§ Set exercise a
Answer these about the film text below:
(i) Who edited the film?
(ii) At which festival did the film premiere?
(iii) About how many sheep does Cécile Espriroux hire Mathyas and Élise to take to summer pasture?

- Film poster
- French: Berger
- Directed by: Sophie Deraspe
- Screenplay by: Sophie Deraspe Mathyas Lefebure
- Based on: D'où viens tu, berger? by Mathyas Lefebure
- Produced by: Luc Déry Kim McCraw Élaine Hébert Caroline Bonmarchand Xenia Sulyma Sébastien Perret
- Starring: Félix-Antoine Duval Solène Rigot
- Cinematography: Vincent Gonneville
- Edited by: Stéphane Lafleur
- Music by: Philippe Brault
- Production companies: Avenue B Productions micro_scope
- Distributed by: Maison 4:3
- Release date: September 7, 2024 (TIFF);
- Running time: 113 minutes
- Countries: Canada France
- Language: French

= Shepherds (film) =

2024 Canadian drama film

Shepherds (Bergers) is a 2024 Canadian-French drama film directed by Sophie Deraspe. An adaptation of Mathyas Lefebure's semi-autobiographical novel D'où viens tu, berger?, the film stars Félix-Antoine Duval as Mathyas, a burned-out advertising executive from Montreal who moves to Provence to become a shepherd.

The cast also includes Solène Rigot, Younes Boucif, Bruno Raffaelli, Véronique Ruggia, Michel Benizri, Guilaine Londez and David Ayala.

The film was screened for distributors at the 2024 Cannes Film Market, and premiered at the 2024 Toronto International Film Festival. It was commercially released in November 2024.

==Plot==
Mathyas, an advertising writer from Montréal, suddenly leaves Canada for Provence, France, after becoming unhappy with his former life. He decides to become a shepherd despite having no experience and little money. Local farmers initially mock his romantic ideas about rural life, and his first trial ends when the farmer decides he is too inexperienced to train. Mathyas also discovers that he cannot legally work in France because he did not obtain a work permit before leaving Canada. He nevertheless finds work with Gérard Tellier, a struggling sheep farmer, and Ahmed, an experienced Moroccan shepherd who teaches him how to handle sheep, recognize illness, manage grazing, and control a flock. Mathyas soon discovers that shepherding involves exhausting work, injured and sick animals, drought, financial problems, and difficult working conditions rather than the simple life he imagined.

Mathyas begins corresponding with Élise, a civil servant he met while trying to obtain a work permit. Inspired by his letters, Élise quits her job and visits him, but finds that Mathyas has made his new life sound more romantic than it really is. After Gérard becomes increasingly unstable, Mathyas and Élise leave the farm together. They meet sheep farmer Cécile Espriroux, who hires them to take about 800 sheep to summer pasture in the Alps. With the sheepdog Hola, they learn to manage the flock during the long seasonal journey to the mountains. Once there, Mathyas and Élise become a couple and settle into the demanding routine of mountain shepherding. Their lives become centered on the sheep, the landscape, and each other, and Élise decides that she no longer wants to return to her former office life.

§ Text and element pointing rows
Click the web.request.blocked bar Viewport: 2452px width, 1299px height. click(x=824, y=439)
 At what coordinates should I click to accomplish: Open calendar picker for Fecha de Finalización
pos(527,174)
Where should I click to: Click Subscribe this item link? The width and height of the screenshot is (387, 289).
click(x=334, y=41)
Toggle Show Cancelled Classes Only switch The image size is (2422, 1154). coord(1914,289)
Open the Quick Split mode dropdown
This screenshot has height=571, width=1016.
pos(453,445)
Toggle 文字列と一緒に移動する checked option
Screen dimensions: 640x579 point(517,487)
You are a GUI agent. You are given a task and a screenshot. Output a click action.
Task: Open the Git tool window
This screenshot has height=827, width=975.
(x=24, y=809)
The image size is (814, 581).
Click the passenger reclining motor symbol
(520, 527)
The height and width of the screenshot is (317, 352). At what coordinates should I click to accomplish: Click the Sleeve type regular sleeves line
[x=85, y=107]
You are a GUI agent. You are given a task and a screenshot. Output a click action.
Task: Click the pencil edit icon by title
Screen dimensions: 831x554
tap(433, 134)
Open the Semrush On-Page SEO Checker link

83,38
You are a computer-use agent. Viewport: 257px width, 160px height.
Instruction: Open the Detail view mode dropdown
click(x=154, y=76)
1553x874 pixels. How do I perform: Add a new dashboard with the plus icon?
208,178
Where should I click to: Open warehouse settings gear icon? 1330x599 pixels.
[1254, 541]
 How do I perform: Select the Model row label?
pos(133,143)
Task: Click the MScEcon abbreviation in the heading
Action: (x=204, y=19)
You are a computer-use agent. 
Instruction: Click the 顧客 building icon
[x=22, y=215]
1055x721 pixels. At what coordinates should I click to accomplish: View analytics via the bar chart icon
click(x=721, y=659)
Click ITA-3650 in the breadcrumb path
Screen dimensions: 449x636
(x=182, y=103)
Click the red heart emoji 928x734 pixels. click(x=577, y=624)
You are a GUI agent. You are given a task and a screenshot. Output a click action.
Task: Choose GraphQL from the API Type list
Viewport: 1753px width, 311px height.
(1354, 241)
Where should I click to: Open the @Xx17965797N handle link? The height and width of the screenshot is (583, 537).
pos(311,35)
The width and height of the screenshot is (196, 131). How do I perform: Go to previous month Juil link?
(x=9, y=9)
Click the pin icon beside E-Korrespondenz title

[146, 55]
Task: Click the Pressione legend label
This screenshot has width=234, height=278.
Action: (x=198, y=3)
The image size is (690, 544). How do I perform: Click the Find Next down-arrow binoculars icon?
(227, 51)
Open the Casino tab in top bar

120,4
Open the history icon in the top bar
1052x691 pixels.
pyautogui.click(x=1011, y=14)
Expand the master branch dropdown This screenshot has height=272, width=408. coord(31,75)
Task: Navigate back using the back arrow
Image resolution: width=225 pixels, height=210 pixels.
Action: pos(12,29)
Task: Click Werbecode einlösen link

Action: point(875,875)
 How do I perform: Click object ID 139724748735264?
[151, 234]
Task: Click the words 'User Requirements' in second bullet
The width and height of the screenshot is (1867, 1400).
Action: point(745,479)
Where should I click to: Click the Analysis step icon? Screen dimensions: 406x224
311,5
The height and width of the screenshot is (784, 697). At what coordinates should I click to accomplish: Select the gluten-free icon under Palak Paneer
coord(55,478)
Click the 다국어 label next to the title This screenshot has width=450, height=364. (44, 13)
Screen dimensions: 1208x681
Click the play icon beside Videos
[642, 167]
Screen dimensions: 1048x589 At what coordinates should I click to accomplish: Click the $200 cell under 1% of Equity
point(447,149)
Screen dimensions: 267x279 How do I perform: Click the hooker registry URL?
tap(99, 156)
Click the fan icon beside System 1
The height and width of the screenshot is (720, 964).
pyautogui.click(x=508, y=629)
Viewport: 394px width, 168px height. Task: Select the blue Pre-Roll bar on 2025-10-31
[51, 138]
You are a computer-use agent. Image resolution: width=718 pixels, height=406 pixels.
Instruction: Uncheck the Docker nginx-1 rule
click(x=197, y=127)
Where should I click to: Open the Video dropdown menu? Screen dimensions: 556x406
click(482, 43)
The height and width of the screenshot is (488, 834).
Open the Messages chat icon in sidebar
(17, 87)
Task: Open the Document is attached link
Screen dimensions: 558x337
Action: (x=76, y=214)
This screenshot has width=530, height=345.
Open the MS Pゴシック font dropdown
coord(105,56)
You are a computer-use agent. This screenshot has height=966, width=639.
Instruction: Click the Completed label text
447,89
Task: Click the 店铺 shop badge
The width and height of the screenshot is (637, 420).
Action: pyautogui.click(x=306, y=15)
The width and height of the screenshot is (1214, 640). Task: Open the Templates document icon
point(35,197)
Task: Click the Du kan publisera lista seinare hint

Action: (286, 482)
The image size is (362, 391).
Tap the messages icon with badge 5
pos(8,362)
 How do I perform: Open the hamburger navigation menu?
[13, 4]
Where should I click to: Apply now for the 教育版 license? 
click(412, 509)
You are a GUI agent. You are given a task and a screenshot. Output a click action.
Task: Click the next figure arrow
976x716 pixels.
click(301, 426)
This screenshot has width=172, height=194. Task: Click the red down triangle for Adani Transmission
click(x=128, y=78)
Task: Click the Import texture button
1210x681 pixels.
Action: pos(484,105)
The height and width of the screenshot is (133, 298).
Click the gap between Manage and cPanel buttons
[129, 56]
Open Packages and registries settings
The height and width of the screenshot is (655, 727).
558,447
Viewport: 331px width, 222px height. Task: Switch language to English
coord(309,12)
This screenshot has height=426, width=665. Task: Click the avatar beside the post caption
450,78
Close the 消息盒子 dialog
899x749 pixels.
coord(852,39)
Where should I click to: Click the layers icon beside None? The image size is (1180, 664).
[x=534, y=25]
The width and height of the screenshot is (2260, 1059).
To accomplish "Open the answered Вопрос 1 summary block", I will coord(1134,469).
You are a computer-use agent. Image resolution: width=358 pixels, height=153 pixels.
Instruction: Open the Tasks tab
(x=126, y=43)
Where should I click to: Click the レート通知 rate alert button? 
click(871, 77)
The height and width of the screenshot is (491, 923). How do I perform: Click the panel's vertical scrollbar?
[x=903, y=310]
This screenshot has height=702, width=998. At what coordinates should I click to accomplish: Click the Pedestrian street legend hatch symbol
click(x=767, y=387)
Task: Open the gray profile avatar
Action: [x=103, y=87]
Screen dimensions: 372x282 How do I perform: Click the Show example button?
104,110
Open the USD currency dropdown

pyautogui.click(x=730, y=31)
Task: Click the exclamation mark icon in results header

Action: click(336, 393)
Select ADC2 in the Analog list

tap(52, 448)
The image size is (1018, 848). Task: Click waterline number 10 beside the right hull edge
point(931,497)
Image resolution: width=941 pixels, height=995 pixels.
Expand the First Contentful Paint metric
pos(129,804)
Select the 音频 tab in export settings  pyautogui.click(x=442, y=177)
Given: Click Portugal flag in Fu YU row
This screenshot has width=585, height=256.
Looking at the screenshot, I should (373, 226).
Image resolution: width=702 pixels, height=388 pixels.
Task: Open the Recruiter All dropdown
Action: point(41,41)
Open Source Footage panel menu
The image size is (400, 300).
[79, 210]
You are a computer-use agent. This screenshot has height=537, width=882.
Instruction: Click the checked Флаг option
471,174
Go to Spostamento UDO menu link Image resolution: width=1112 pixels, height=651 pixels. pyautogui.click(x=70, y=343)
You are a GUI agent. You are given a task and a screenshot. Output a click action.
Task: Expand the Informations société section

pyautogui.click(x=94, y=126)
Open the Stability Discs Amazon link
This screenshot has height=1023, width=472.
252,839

§ Set exercise b
Copy out the pointing rows between the line holding "This screenshot has width=530, height=345." and the line holding "Action: pyautogui.click(x=306, y=15)", inclusive, with no changes.

§ Task result a
(i) Stéphane Lafleur
(ii) The 2024 Toronto International Film Festival
(iii) About 800

§ Task result b
This screenshot has width=530, height=345.
Open the MS Pゴシック font dropdown
coord(105,56)
You are a computer-use agent. This screenshot has height=966, width=639.
Instruction: Click the Completed label text
447,89
Task: Click the 店铺 shop badge
The width and height of the screenshot is (637, 420).
Action: pyautogui.click(x=306, y=15)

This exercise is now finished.